## Data lines
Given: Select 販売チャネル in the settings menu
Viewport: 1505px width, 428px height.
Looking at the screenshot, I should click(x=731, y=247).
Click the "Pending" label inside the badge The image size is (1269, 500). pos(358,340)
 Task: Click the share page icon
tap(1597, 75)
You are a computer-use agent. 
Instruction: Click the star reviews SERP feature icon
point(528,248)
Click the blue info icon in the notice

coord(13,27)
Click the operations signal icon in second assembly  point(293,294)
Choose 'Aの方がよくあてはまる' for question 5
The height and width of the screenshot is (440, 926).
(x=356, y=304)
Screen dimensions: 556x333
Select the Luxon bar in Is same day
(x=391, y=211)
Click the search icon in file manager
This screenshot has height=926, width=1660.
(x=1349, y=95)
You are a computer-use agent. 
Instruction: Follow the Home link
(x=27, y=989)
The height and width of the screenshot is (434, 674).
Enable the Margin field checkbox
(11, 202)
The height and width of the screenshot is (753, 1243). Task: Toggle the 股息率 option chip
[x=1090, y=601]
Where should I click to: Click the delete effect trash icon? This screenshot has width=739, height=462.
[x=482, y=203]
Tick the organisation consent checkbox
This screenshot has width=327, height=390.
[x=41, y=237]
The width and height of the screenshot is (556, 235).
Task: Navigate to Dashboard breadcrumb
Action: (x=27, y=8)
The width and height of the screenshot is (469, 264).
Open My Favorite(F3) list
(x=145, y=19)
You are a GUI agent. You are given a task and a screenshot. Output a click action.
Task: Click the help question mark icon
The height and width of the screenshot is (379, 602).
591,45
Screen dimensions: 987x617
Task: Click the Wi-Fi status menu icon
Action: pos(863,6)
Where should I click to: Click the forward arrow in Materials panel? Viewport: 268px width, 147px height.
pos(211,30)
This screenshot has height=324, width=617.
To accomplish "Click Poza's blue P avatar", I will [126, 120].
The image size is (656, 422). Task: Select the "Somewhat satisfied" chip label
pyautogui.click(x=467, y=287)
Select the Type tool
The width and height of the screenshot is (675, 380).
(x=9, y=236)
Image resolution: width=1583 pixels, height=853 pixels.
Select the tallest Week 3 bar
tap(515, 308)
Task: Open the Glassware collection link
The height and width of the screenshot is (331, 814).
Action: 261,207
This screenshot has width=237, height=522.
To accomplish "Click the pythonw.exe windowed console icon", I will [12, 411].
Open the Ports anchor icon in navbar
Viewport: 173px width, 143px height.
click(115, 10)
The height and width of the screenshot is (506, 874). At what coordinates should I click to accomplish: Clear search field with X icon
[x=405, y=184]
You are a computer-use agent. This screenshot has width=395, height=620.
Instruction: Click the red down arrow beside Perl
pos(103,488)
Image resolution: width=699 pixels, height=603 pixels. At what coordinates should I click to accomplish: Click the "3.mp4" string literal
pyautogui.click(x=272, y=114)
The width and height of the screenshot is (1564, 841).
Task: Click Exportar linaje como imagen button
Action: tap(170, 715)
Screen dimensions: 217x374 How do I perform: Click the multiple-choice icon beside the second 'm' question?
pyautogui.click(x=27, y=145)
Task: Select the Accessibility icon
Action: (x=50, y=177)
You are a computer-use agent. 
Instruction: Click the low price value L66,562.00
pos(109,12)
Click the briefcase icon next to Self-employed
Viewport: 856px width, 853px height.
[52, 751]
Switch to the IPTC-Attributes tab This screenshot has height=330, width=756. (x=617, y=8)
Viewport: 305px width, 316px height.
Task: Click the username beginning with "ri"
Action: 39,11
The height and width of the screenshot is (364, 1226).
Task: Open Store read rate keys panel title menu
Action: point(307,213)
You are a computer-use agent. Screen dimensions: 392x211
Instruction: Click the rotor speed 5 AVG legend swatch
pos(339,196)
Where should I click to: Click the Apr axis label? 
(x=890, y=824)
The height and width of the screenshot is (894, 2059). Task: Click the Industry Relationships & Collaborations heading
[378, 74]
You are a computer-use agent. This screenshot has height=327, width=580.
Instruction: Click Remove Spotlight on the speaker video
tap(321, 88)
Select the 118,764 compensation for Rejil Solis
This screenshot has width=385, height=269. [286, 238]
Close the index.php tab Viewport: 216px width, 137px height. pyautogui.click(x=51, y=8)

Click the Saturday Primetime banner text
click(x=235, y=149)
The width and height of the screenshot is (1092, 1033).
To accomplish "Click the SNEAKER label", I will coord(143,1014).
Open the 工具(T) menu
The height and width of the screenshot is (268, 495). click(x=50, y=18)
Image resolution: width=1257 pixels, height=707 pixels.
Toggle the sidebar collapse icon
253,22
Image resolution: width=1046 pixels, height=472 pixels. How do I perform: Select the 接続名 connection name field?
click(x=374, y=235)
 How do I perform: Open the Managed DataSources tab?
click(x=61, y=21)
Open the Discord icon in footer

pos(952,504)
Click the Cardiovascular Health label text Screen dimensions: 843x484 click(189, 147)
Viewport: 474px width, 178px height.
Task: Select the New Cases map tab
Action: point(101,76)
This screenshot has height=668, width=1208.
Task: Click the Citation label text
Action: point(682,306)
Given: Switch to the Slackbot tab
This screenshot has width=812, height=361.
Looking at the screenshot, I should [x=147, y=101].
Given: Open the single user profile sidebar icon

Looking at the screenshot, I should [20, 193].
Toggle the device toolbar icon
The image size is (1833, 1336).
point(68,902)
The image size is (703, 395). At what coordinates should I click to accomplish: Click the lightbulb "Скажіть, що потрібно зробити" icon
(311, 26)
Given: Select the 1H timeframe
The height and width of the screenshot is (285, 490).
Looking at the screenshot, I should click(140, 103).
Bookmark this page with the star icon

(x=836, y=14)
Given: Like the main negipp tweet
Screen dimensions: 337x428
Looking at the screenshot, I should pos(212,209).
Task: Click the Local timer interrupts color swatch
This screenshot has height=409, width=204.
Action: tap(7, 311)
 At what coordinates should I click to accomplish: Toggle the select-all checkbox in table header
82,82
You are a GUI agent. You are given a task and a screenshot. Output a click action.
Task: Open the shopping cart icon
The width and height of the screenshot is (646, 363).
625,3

## Exercise
Filter the records above down to every line that contains the word "panel", matching case exactly.

## Worked solution
Where should I click to: Click the forward arrow in Materials panel? Viewport: 268px width, 147px height.
Task: Open Store read rate keys panel title menu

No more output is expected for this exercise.